Economic, Racial Barriers Impact Access to Biologic Treatments for Psoriasis

A study of the prevalence and treatment of psoriasis in older Americans suggests the presence of economic and racial barriers.

A study of the prevalence and treatment of psoriasis in older Americans suggests the presence of economic and racial barriers, according to a study published in the Journal of Investigative Dermatology.

Researchers from the Perelman School of Medicine at the University of Pennsylvania analyzed the prevalence of psoriasis and its treatments, focusing on biologics and their use, among Medicare beneficiaries.

Only 27% of the total population studied had moderate to severe psoriasis, and just 10% of all patients studied were receiving biologics. Although 7.5 million Americans are affected by psoriasis, a prevalence rate of 2% to 4%, the researchers determined the prevalence of medical claims for the disease ranged from just 0.51% to 1.23%.

“Previous studies have shown that psoriasis is associated with major physical and psychosocial health burdens that increase proportionally with more severe disease,” lead author Junko Takeshita, MD, PhD, a dermatologist at Penn Medicine, said in a statement. “Although the biologics are generally regarded as being highly effective treatments for patients with moderate or severe psoriasis, our results suggest that out-of-pocket costs and race may impact who receives these treatments.”

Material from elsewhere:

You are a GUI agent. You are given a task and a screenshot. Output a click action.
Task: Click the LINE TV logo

The researchers found that patients with a Medicare Part D low-income subsidy were 70% less likely to receive biologics than patients with the low-income subsidy. Black patients were 69% less likely than white patients to receive biologics.

“Future studies are needed to determine if these barriers exist among psoriasis patients with Medicaid or private insurance,” said senior author Jalpa A. Doshi, PhD, associate professor of Medicine at the Perelman School of Medicine. “Additionally, further study should focus specifically on identifying the causes of such barriers, whether they are patient-centric variables such as treatment preferences and varying levels of understanding the disease, or physician factors including the frequency with which certain treatments are being offered.”